Pedido de trabalho:
Transcreva fielmente o excerto sobre as células mesenquimais do cordão umbilical, de "Um estudo publicado" a "administração de insulina.".

Excerto fornecido:

....

Um estudo publicado em maio deste ano deu conta de que, 24 meses após a infusão de células mesenquimais do cordão umbilical em doentes com diabetes tipo 2, houve uma diminuição significativa na média diária de insulina administrada e metade dos doentes que participaram neste ensaio clínico ficaram independentes da administração de insulina.
Conjuntamente com outra terapia ou sozinhas, podem fazer parte de um plano de cura devido à sua capacidade de regeneração tecidular, esclarece a investigadora. “Quando as comunidades científica e médica dominarem totalmente as técnicas terapêuticas, faremos pleno uso de todo o conjunto de propriedades e potencial regenerativo que as células mesenquimais do cordão umbilical podem fornecer”, acrescenta.

....

Amostra de dados:
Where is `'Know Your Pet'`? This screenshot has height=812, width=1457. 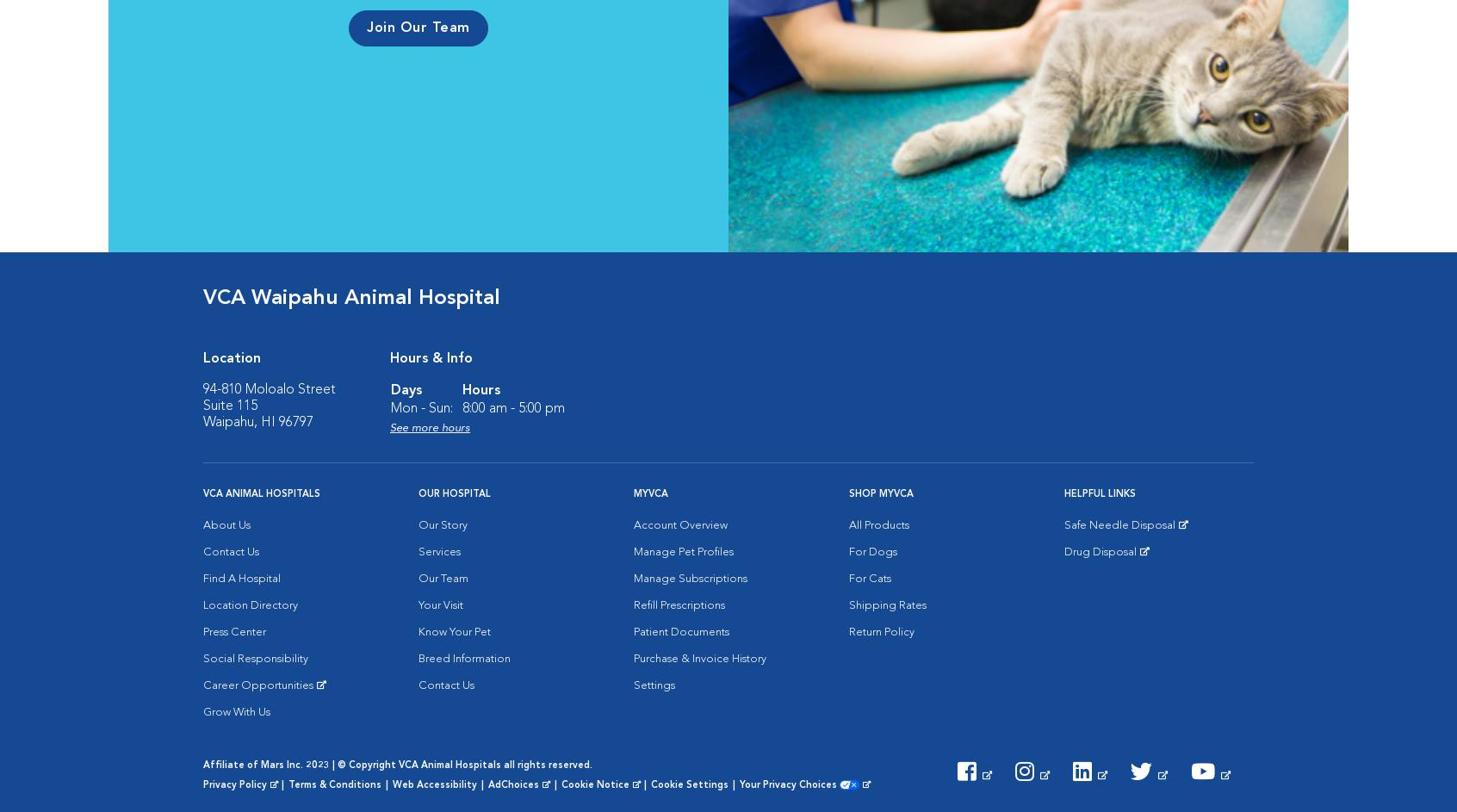 'Know Your Pet' is located at coordinates (455, 632).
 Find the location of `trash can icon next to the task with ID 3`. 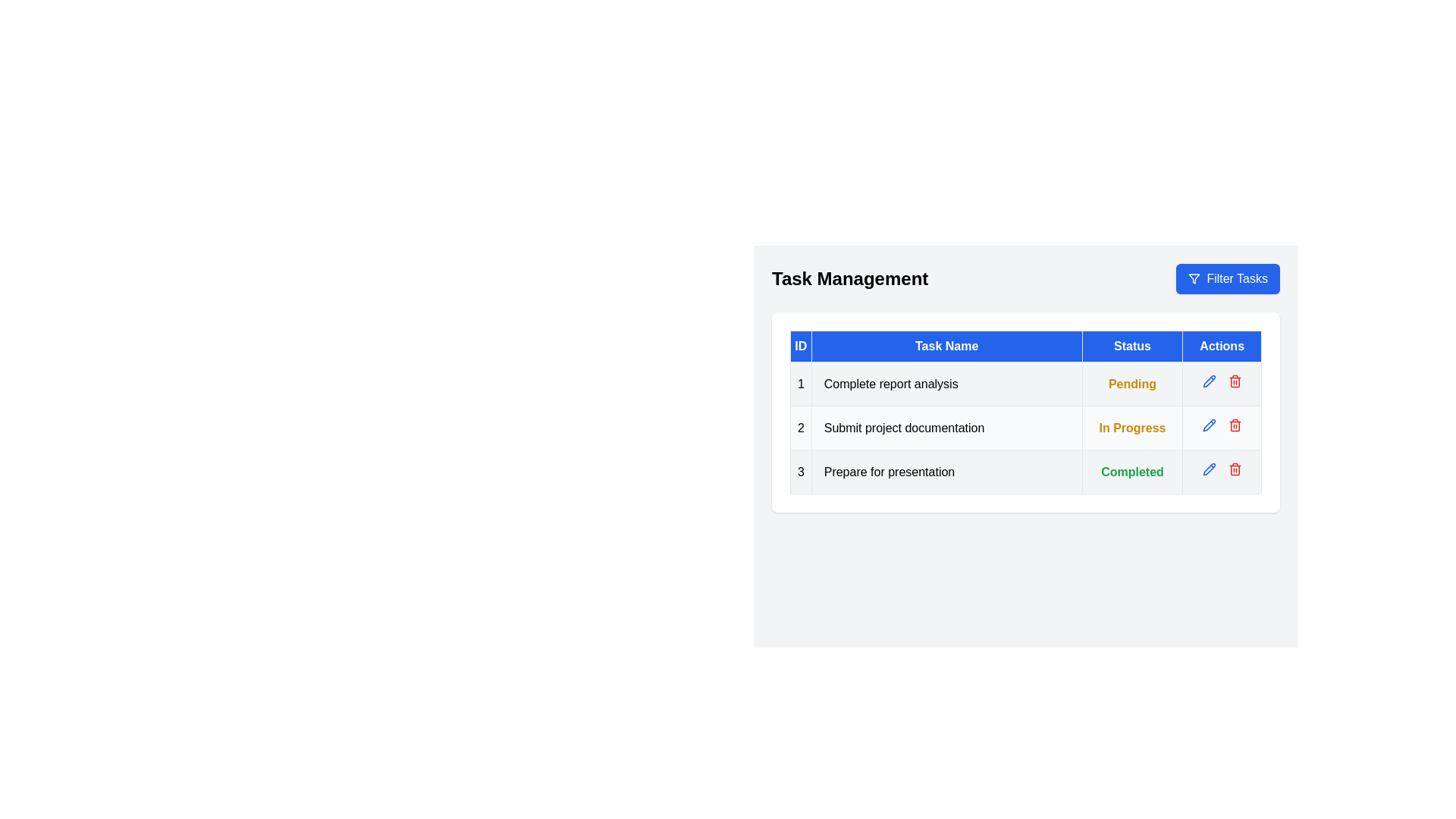

trash can icon next to the task with ID 3 is located at coordinates (1235, 468).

....

A sua solução:
Um estudo publicado em maio deste ano deu conta de que, 24 meses após a infusão de células mesenquimais do cordão umbilical em doentes com diabetes tipo 2, houve uma diminuição significativa na média diária de insulina administrada e metade dos doentes que participaram neste ensaio clínico ficaram independentes da administração de insulina.